Your objective - Transcribe the lines below, starting with the line that contains "This screenshot has width=800, height=442." and ending with the line that contains "pyautogui.click(x=45, y=300)", inclusive.

The data -
▼
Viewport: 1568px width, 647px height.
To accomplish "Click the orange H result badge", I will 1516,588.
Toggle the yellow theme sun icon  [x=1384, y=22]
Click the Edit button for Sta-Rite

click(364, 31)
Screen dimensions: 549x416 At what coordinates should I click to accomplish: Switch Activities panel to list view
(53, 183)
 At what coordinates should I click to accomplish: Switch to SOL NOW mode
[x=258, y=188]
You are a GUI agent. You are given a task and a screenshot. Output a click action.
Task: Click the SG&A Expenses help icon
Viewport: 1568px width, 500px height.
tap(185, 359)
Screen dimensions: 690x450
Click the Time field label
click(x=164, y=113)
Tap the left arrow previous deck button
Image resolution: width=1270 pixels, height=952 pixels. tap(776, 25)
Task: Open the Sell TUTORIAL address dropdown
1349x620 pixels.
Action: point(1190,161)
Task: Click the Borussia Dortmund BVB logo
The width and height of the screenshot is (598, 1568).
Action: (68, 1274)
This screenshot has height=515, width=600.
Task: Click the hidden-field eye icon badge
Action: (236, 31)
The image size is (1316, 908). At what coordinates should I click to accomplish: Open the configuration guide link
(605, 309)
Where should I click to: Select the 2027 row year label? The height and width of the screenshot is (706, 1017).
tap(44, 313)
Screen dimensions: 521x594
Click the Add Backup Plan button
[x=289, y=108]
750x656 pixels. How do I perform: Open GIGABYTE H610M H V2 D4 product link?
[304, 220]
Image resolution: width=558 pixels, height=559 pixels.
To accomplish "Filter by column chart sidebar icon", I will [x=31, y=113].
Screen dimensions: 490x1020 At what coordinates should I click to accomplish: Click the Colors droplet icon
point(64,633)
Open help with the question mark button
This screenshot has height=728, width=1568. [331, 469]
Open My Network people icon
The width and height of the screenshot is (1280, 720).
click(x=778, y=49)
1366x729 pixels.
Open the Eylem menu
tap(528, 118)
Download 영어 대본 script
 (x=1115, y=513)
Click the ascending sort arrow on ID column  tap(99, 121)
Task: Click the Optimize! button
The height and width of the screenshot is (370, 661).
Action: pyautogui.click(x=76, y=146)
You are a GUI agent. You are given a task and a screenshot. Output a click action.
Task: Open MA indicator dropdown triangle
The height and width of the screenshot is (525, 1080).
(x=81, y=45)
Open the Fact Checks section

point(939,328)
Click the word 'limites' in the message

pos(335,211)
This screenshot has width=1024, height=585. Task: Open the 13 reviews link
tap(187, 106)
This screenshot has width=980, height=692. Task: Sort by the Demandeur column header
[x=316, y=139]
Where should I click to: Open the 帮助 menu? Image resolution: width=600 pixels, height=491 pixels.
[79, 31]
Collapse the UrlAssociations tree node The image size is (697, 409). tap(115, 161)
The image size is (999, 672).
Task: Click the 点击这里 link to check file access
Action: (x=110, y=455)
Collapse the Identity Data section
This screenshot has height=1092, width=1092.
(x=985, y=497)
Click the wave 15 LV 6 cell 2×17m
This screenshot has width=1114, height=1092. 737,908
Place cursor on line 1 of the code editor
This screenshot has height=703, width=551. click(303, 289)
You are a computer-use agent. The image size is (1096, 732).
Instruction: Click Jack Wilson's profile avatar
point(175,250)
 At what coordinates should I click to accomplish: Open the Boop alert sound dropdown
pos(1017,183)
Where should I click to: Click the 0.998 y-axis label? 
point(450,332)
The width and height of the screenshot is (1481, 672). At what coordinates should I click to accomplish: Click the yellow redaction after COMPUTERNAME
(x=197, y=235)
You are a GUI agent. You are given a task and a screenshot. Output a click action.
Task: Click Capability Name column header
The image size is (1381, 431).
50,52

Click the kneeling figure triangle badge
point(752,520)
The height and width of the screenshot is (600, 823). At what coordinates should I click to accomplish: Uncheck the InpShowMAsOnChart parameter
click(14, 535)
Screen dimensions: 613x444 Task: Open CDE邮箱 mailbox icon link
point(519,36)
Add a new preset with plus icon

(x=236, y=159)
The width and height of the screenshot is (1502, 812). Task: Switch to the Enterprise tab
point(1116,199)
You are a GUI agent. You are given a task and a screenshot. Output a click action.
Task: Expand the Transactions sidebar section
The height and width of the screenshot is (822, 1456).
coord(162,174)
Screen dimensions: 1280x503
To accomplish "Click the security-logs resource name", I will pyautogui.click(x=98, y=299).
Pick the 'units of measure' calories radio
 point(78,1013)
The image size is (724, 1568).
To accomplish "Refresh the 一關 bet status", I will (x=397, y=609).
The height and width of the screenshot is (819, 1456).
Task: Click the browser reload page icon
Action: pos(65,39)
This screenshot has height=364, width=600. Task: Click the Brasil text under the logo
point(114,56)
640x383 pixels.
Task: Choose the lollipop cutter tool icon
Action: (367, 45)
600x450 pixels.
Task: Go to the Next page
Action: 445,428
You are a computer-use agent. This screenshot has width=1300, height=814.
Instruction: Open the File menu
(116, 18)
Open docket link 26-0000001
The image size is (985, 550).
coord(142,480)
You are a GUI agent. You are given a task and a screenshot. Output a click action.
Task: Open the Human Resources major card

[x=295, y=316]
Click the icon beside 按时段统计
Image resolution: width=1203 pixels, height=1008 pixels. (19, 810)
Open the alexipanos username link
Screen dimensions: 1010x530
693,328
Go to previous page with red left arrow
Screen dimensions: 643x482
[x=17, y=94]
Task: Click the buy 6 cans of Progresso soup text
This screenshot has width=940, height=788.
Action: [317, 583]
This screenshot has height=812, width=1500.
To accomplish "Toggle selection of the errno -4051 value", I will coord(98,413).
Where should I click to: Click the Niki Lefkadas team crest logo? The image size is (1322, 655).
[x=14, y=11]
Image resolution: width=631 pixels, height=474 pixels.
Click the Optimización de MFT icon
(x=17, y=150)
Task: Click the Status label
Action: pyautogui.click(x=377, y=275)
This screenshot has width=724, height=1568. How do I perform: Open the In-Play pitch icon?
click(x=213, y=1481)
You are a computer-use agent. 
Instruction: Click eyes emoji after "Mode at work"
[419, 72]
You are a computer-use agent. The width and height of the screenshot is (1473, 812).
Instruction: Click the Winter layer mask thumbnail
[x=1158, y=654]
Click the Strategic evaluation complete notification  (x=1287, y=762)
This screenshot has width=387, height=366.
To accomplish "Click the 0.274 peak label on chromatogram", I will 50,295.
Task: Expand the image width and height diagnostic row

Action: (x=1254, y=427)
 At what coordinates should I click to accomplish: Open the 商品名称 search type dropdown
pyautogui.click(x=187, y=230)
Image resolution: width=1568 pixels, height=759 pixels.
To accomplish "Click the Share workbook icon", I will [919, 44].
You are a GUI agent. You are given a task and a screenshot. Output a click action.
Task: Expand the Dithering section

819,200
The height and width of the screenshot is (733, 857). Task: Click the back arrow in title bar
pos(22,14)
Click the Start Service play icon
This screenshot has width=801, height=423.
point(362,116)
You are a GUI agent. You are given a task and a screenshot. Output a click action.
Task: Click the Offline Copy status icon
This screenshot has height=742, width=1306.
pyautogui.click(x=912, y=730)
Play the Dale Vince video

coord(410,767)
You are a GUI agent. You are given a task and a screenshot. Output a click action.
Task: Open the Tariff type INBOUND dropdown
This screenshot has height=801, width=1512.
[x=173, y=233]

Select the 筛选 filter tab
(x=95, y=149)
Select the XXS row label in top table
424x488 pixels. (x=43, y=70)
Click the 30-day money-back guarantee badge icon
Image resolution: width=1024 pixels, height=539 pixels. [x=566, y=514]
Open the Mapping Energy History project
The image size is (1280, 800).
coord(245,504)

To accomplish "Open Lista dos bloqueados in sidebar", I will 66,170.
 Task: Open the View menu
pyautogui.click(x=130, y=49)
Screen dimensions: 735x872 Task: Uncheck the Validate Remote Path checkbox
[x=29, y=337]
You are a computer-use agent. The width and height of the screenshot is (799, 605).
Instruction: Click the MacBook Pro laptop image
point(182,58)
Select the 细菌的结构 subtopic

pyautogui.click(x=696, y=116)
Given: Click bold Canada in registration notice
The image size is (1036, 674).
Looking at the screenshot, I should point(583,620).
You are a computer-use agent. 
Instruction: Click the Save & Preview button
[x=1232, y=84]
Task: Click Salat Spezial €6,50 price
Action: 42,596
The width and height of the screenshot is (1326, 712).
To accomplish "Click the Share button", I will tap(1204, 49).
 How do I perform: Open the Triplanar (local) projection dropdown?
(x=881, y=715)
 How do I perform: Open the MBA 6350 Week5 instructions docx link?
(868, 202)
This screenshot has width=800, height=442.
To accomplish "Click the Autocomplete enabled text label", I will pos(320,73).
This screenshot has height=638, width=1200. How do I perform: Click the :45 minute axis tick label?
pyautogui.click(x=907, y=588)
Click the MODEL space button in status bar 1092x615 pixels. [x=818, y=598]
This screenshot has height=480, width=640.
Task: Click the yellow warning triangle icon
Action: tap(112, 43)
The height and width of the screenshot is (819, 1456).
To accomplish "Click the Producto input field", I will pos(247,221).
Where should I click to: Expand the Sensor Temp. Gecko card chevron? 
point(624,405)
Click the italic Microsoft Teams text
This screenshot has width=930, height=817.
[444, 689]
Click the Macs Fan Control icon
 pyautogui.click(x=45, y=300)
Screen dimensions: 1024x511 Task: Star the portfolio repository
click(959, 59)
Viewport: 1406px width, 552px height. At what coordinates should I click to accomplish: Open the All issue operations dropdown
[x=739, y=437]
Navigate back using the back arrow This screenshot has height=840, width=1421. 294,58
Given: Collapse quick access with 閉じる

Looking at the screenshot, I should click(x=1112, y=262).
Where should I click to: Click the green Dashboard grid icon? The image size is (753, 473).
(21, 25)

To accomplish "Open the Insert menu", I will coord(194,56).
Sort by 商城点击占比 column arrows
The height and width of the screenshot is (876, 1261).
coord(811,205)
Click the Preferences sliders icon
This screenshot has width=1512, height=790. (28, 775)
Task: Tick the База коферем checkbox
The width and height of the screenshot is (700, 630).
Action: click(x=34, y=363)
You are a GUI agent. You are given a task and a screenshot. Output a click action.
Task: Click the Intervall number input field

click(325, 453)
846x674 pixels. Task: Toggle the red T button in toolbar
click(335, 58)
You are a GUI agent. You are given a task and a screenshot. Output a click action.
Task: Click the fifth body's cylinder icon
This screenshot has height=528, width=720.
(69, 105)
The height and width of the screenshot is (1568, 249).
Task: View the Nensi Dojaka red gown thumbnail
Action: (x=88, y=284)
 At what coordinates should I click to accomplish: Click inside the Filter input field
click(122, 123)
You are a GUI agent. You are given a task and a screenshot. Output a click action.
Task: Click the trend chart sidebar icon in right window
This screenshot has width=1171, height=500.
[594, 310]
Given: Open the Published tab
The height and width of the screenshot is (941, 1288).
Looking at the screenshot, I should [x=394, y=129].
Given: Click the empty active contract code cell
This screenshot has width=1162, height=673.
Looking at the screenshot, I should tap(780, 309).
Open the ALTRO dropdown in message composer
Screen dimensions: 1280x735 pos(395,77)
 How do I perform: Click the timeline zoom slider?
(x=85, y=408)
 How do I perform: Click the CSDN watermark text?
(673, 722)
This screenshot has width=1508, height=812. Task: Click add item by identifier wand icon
▲
Response to this task -
This screenshot has width=800, height=442.
To accomplish "Click the Autocomplete enabled text label", I will pos(320,73).
This screenshot has height=638, width=1200. How do I perform: Click the :45 minute axis tick label?
pyautogui.click(x=907, y=588)
Click the MODEL space button in status bar 1092x615 pixels. [x=818, y=598]
This screenshot has height=480, width=640.
Task: Click the yellow warning triangle icon
Action: tap(112, 43)
The height and width of the screenshot is (819, 1456).
To accomplish "Click the Producto input field", I will pos(247,221).
Where should I click to: Expand the Sensor Temp. Gecko card chevron? 
point(624,405)
Click the italic Microsoft Teams text
This screenshot has width=930, height=817.
[444, 689]
Click the Macs Fan Control icon
 pyautogui.click(x=45, y=300)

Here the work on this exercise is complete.